▶ **DATASET EXCERPTS**
- - - - -
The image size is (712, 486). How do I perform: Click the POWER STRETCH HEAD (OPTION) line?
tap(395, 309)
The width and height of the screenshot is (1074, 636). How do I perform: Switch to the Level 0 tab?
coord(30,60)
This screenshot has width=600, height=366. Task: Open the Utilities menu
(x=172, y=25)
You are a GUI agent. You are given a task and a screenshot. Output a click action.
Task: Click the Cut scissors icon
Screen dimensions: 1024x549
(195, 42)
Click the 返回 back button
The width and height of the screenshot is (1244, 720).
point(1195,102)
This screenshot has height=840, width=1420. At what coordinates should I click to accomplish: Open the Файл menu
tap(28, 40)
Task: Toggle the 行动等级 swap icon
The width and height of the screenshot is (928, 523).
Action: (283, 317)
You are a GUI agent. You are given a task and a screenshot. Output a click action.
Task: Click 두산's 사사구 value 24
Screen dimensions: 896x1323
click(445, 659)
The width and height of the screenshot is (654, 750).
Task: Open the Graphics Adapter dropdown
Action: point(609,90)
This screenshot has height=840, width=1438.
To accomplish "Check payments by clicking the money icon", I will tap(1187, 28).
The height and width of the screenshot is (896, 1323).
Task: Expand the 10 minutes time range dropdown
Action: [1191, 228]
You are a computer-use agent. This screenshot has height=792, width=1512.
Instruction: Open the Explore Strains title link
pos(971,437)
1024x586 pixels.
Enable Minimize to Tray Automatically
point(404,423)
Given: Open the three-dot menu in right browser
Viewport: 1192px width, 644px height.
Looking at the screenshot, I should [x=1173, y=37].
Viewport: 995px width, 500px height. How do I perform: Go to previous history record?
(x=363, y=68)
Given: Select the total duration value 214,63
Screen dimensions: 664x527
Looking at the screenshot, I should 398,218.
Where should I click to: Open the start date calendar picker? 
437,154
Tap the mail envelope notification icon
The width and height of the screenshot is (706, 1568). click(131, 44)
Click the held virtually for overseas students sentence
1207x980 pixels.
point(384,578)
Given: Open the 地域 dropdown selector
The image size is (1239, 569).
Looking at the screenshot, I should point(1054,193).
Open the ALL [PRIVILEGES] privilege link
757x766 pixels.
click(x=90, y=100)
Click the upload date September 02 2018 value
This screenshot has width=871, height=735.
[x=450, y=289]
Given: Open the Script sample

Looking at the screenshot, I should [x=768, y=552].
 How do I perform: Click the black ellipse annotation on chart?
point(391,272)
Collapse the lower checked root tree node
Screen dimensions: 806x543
- - - - -
Starting at the line that contains "The width and height of the screenshot is (1074, 636)." and ending with the line that contains "Action: (283, 317)", rewrite those items with "Utilities" changed to "Tools" and everything else left the same.

The width and height of the screenshot is (1074, 636). How do I perform: Switch to the Level 0 tab?
coord(30,60)
This screenshot has width=600, height=366. Task: Open the Tools menu
(x=172, y=25)
You are a GUI agent. You are given a task and a screenshot. Output a click action.
Task: Click the Cut scissors icon
Screen dimensions: 1024x549
(195, 42)
Click the 返回 back button
The width and height of the screenshot is (1244, 720).
point(1195,102)
This screenshot has height=840, width=1420. At what coordinates should I click to accomplish: Open the Файл menu
tap(28, 40)
Task: Toggle the 行动等级 swap icon
The width and height of the screenshot is (928, 523).
Action: (283, 317)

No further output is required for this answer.